Exercise details:
Recast the rows from the start through the line containing "center [60, 8]." as a two-column CSV with the columns request and answer, one line per request. Put each field in quotation marks, replace any line breaks with spaces, and omit the pictures.

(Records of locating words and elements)

----------------

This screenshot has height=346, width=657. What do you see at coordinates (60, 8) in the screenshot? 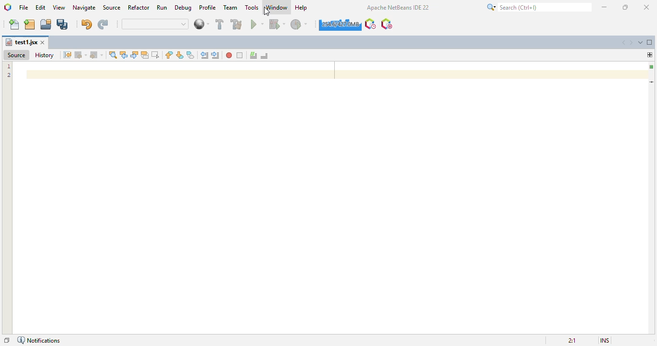
I see `view` at bounding box center [60, 8].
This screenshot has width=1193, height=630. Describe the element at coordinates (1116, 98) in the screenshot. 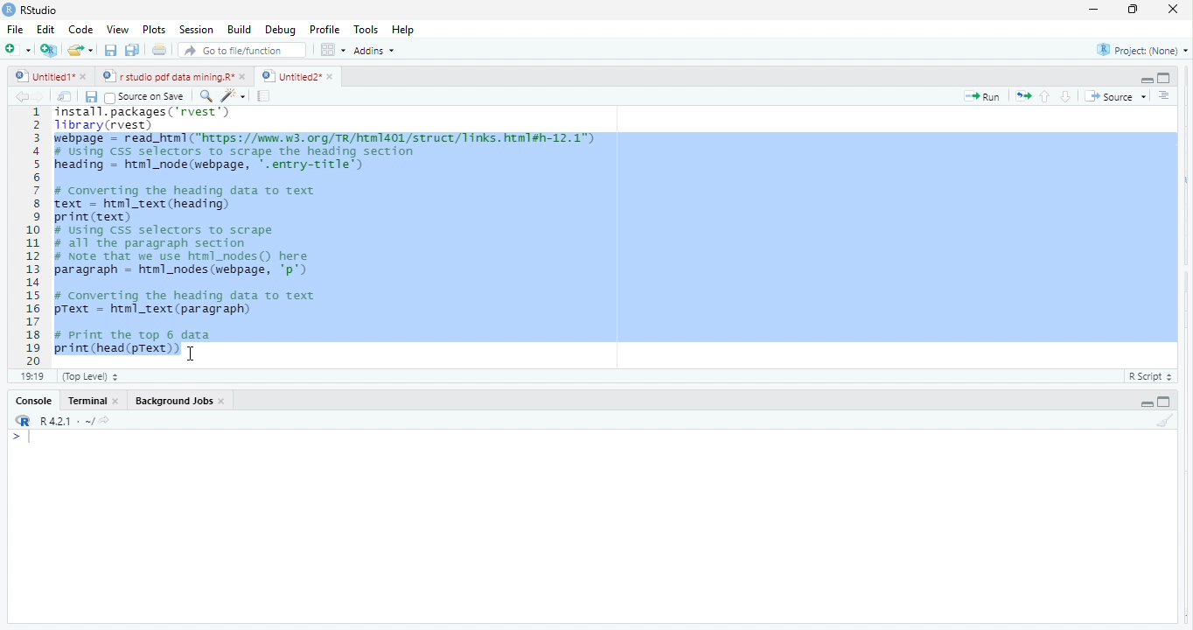

I see ` Source ` at that location.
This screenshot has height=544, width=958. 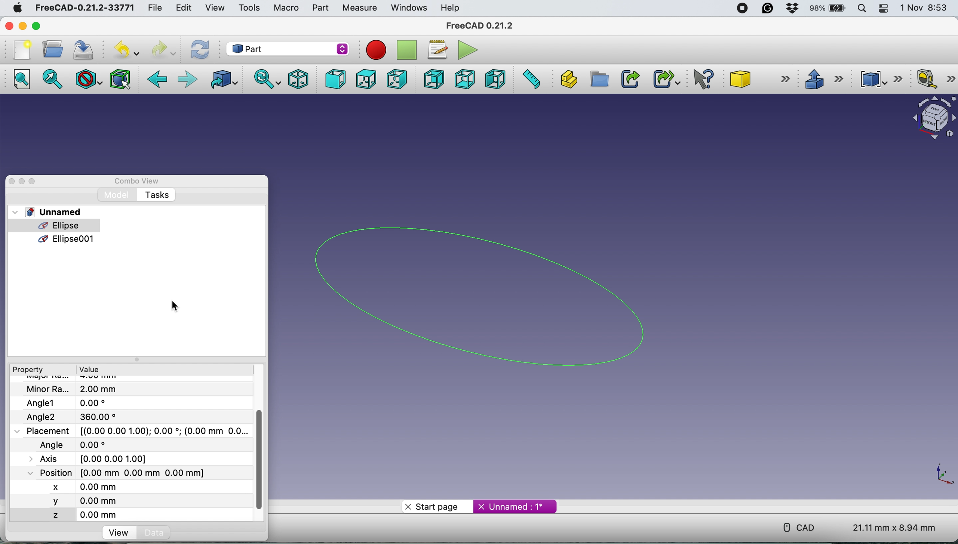 I want to click on maximise, so click(x=35, y=26).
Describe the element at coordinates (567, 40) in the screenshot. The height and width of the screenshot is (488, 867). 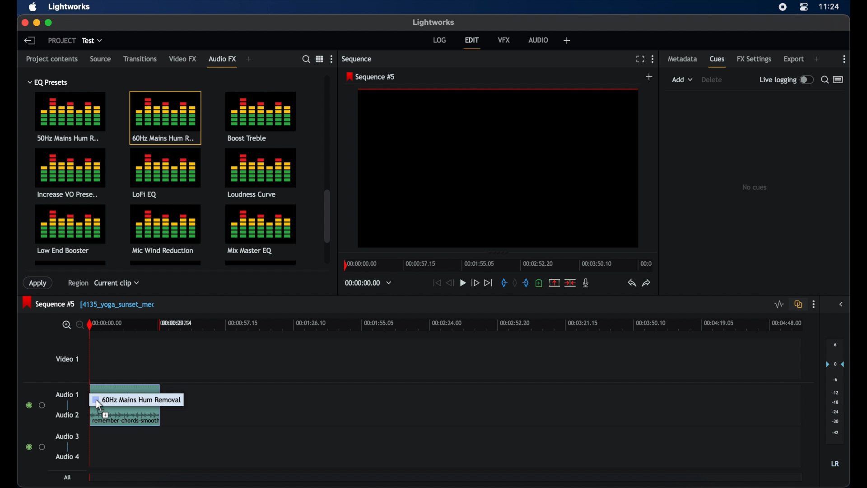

----------------

Written response:
request,answer
"This screenshot has height=346, width=657. What do you see at coordinates (60, 8) in the screenshot?","I see `view` at bounding box center [60, 8]."